The functional style of O(log N) incremental array update is not all bad, though, as functional style algorithms seem to lend themselves well to parallellization.
Too long to be posted as a comment on #SteveB's answer.
Functional programming and imperative programming have equal capability: whatever one can do, the other can do. They are said to be Turing complete. The functions that a Turing machine can compute are exactly the ones that recursive function theory and λ-calculus express.
But the Church-Turing Thesis, as such, is irrelevant. It asserts that any computation can be carried out by a Turing machine. This relates an informal idea - computation - to a formal one - the Turing machine. Nobody has yet found anything we would recognise as computation that a Turing machine can't do. Will someone find such a thing in future? Who can tell.
Using state monads you can program in an imperative style in Haskell.
So the assertion that Haskell is declarative by its very nature needs to be taken with a grain of salt. On the positive side it then is equivalent to imperative programming languages, also in a practical sense which doesn't completely ignore efficiency.
While I completely agree with the answer that invokes Church-Turing thesis, this begs an interesting question actually.

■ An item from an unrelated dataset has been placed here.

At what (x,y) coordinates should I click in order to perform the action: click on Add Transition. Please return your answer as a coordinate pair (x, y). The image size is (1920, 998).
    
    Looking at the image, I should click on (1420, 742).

If I have a parallel computation problem (which is not algorithmic in a strict mathematical sense), such as multiple producer/consumer queue or some network protocol between several machines, can this be adequately modeled by Turing machine? It can be simulated, but if we simulate it, we lose the purpose why we have the parallelism in the problem (because then we can find simpler algorithm on the Turing machine). So what if we were not to lose parallelism inherent to the problem (and thus the reason why are we interested in it), we couldn't remove the notion of state?
I remember reading somewhere that there are problems which are provably harder when solved in a purely functional manner, but I can't seem to find the reference.
As noted above, the primary problem is array updates. While the compiler may use a mutable array under the hood in some conditions, it must be guaranteed that only one reference to the array exists in the entire program.
Not only is this a hard mathematical fact, it is also a problem in practice, if you don't use impure constructs.
On a more subjective note, stating that all Turing complete languages are equivalent is only true in a narrow mathematical sense. Paul Graham explores the issue in Beating the Averages in the section "The Blub Paradox."
Formal results such as Turing-completeness may be provably correct, but they are not necessarily useful. The travelling salesman problem may be NP-complete, and yet salesman travel all the time. It seems they don't feel the need to follow an "optimal" path, so the theorem is irrelevant.
NOTE: I am not trying to bash functional programming, since I really like it. It is just important to remember that it is not a panacea.